* [Assignment]: Output the passage of the statutory notes that begins at the words "Subsec. (b)(2). Pub." and ends after the words "Stock Piling Act.", copied word for word.

(Selected passage begins)

Subsec. (b)(2). Pub. L. 99–61, § 203(3), inserted provision directing that the Secretary obtain the silver for the coins authorized under section 5112 (e) of this title by purchase from stockpiles established under the Strategic and Critical Materials Stock Piling Act.
Effective Date of 1985 Amendments

Amendment by Pub. L. 99–185effective Oct. 1, 1985, except that no coins may be issued or sold under section 5112 (i) of this title before Oct. 1, 1986, see section 3 ofPub. L. 99–185, set out as a note under section 5112 of this title.
Amendment by Pub. L. 99–61effective Oct. 1, 1985, with exception as to issuance or sale of coins under section 5112 (e) of this title, see section 205 ofPub. L. 99–61, set out as a note under section 5112 of this title.
Regulations

Pub. L. 107–201, § 3(a)(2),July 23, 2002, 116 Stat. 737, provided that: “The Secretary of the Treasury shall issue regulations to implement the amendments made by paragraph (1) [amending this section].”
Congressional Findings Concerning American Eagle Silver Bullion Program

Pub. L. 107–201, § 2,July 23, 2002, 116 Stat. 736, provided that: “Congress finds that—
“(1) the American Eagle Silver Bullion coin leads the global market, and is the largest and most popular silver coin program in the United States;
“(2) established in 1986, the American Eagle Silver Bullion Program is the most successful silver bullion program in the world;
“(3) from fiscal year 1995 through fiscal year 2001, the American Eagle Silver Bullion Program generated—
“(A) revenues of $264,100,000; and
“(B) sufficient profits to significantly reduce the national debt;
“(4) with the depletion of silver reserves in the Defense Logistic Agency’s Strategic and Critical Materials Stockpile, it is necessary for the Department of the Treasury to acquire silver from other sources in order to preserve the American Eagle Silver Bullion Program;
“(5) with the ability to obtain silver from other sources, the United States Mint can continue the highly successful American Eagle Silver Bullion Program, exercising sound business judgment and market acquisition practices in its approach to the silver market, resulting in continuing profitability of the program;
“(6) in 2001, silver was commercially produced in 12 States, including, [sic] Alaska, Arizona, California, Colorado, Idaho, Missouri, Montana, Nevada, New Mexico, South Dakota, Utah, and Washington;
“(7) Nevada is the largest silver producing State in the Nation, producing—
“(A) 17,500,000 ounces of silver in 2001; and
“(B) 34 percent of United States silver production in 2000;
“(8) the mining industry in Idaho is vital to the economy of the State, and the Silver Valley in northern Idaho leads the world in recorded silver production, with over 1,100,000,000 ounces of silver produced between 1884 and 2001;
“(9) the largest, active silver producing mine in the Nation is the McCoy/Cove Mine in Nevada, which produced more than 107,000,000 ounces of silver between 1989 and 2001;
“(10) the mining industry in Idaho—
“(A) employs more than 3,000 people;
“(B) contributes more than $900,000,000 to the Idaho economy; and
“(C) produces $70,000,000 worth of silver per year;
“(11) the silver mines of the Comstock lode, the premier silver producing deposit in Nevada, brought people and wealth to the region, paving the way for statehood in 1864, and giving Nevada its nickname as ‘the Silver State’;
“(12) mines in the Silver Valley—
“(A) represent an important part of the mining history of Idaho and the United States; and
“(B) have served in the past as key components of the United States war effort; and
“(13) silver has been mined in Nevada throughout its history, with every significant metal mining camp in Nevada producing some silver.”

(Selected passage ends)
(Supplied entries begins)

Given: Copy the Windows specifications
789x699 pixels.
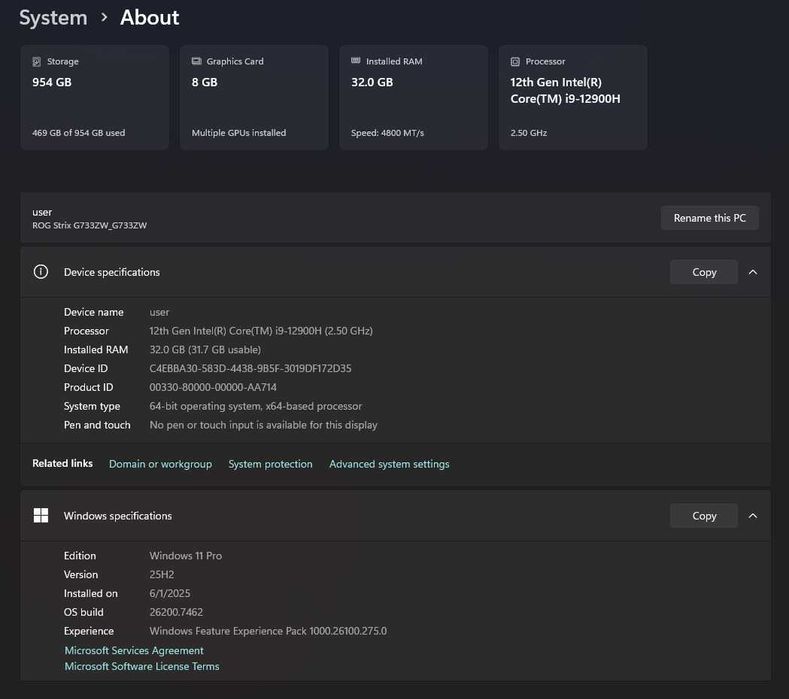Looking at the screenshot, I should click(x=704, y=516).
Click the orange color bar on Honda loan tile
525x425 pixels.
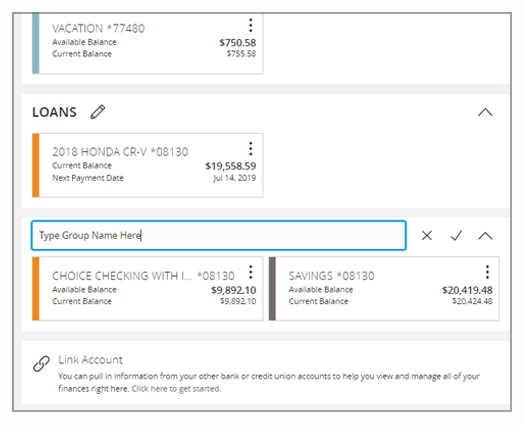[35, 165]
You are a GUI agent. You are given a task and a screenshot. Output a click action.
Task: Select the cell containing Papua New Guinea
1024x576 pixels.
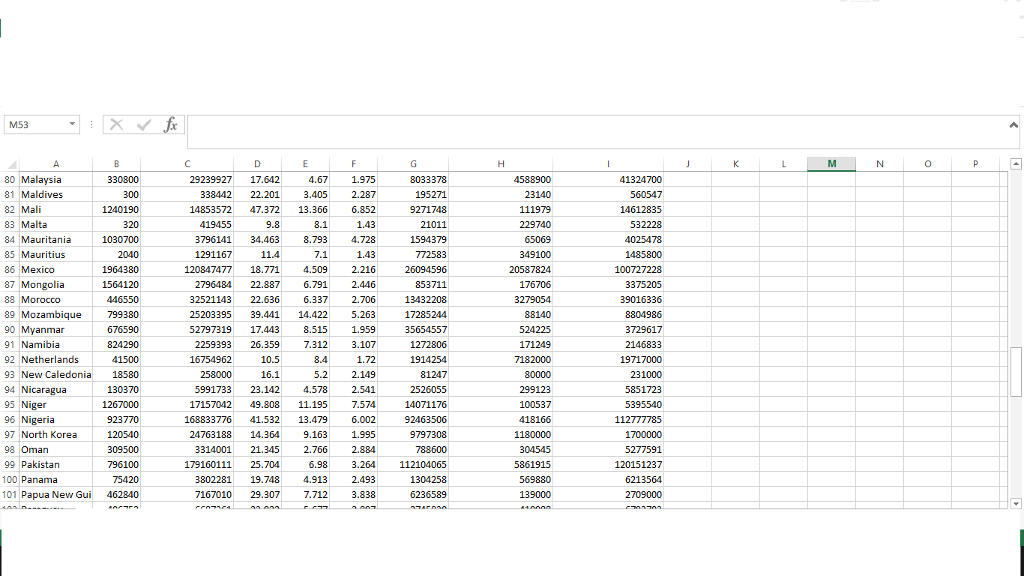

(Supplied entries ends)

* [Written response]:
Subsec. (b)(2). Pub. L. 99–61, § 203(3), inserted provision directing that the Secretary obtain the silver for the coins authorized under section 5112 (e) of this title by purchase from stockpiles established under the Strategic and Critical Materials Stock Piling Act.